Results 1 to 5 of 5

Thread: [RESOLVED] PDF compression

  1. #1

    Thread Starter
    Addicted Member
    Join Date
    Sep 2018
    Posts
    160

    Resolved [RESOLVED] PDF compression

    Hi

    I realise this may not be the most appropriate place to ask this, so apologies - but at least I might get a point in the right direction?

    I've been using the itextsharp library in a project to split a pdf into separate sheets, rename the parts, and then re-assemble them. Some of the pdfs I've been running have been 3000-5000 pages long with graphics and text.

    The split/join process works well enough, but the resulting re-joined pdf is inflated. With the original of 57mb, the output is 880mb. That's with a file of 3300 or so pages.
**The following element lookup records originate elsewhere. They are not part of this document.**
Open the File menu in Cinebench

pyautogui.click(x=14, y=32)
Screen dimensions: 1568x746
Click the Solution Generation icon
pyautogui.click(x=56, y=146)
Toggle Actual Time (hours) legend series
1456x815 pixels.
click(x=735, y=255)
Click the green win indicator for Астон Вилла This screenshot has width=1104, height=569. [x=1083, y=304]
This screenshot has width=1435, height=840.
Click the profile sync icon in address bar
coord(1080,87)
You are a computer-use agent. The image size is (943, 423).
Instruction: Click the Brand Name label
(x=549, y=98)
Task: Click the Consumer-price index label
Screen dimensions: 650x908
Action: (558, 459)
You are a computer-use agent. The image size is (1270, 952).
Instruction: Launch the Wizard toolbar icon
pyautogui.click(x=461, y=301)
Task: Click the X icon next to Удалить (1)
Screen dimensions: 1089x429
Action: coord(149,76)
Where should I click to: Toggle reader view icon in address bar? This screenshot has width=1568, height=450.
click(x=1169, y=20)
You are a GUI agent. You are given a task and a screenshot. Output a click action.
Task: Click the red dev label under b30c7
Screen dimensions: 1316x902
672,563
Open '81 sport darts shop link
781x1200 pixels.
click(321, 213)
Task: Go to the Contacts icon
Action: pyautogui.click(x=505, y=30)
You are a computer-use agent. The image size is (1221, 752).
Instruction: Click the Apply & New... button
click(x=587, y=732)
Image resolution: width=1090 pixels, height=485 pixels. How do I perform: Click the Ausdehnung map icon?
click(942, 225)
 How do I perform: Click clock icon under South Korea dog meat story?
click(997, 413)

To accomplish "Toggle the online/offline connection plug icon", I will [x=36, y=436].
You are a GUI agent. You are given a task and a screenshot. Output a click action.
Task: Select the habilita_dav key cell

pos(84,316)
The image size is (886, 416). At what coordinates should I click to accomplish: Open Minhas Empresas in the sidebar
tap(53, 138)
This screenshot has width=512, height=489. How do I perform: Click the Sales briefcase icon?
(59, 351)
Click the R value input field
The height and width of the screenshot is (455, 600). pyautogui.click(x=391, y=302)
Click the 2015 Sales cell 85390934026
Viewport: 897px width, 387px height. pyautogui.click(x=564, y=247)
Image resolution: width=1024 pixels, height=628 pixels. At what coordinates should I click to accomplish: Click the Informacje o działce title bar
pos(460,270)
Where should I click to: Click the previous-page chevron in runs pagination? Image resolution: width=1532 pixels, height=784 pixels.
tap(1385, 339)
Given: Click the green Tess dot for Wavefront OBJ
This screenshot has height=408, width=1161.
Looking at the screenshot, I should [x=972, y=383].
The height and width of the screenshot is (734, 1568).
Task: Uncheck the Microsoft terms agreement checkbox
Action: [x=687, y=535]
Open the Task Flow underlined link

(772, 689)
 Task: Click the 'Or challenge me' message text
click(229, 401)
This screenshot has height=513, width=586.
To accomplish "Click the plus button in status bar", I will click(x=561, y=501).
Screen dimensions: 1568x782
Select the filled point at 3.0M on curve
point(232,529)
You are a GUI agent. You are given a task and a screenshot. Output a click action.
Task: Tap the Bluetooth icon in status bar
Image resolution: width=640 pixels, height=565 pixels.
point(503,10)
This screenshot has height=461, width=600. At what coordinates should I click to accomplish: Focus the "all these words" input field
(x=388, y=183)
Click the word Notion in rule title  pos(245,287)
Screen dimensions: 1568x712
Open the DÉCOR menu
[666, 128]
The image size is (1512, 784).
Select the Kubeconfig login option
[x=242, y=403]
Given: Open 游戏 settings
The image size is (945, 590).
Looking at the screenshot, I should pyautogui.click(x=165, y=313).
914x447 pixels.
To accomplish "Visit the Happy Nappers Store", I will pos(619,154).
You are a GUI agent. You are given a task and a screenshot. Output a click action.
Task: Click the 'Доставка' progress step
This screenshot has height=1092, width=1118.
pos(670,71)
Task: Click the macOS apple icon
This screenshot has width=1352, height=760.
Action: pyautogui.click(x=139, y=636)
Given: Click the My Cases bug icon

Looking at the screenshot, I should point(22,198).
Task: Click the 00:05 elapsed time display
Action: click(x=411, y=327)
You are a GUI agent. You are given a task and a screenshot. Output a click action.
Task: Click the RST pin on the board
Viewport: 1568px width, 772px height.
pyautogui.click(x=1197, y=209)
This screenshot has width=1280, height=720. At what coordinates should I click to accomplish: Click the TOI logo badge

    Acrobat DC can sort this out just by opening the pdf and saving as a new file - it reports that it 'consolidates duplicate page backgrounds' and 'consolidates duplicate fonts' as it saves and by doing that I get the file size down to pretty much the original 57mb.

    Does anyone have a good means of doing this sort of compression from vb? - the ways I've tried so far don't make much of a saving on the file size.

    I have no budget for this, so I'd need to be able to do this without buying the Acrobat SDK!

    Thanks!


    UPDATE- just check the fonts in the joined doc and there are 6412 of them! - I reckon all but 6 or 7 are superfluous!
    Last edited by Precision999; Sep 14th, 2018 at 06:09 AM.

  2. #2
    Super Moderator jmcilhinney's Avatar
    Join Date
    May 2005
    Location
    Sydney, Australia
    Posts
    111,221

    Re: PDF compression

    Presumably you are creating all these duplicate fonts and page backgrounds. If we could see what you're doing then we might be able to see what's wrong with it.
    Why is my data not saved to my database? | MSDN Data Walkthroughs
    VBForums Database Development FAQ
    My CodeBank Submissions: VB | C#
    My Blog: Data Among Multiple Forms (3 parts)
    Beginner Tutorials: VB | C# | SQL

  3. #3

    Thread Starter
    Addicted Member
    Join Date
    Sep 2018
    Posts
    160

    Re: PDF compression

    Quote Originally Posted by jmcilhinney View Post
    Presumably you are creating all these duplicate fonts and page backgrounds. If we could see what you're doing then we might be able to see what's wrong with it.
    Hi - thanks for replying.

    I'm using Stanav's post here

    Specifically, it's the SplitPdfByPages and MergePdfFiles functions. I've not modified them much, just added a progress bar.

    Maybe I should have just replied to that thread, but with it being an old one I thought that might not be such a good idea.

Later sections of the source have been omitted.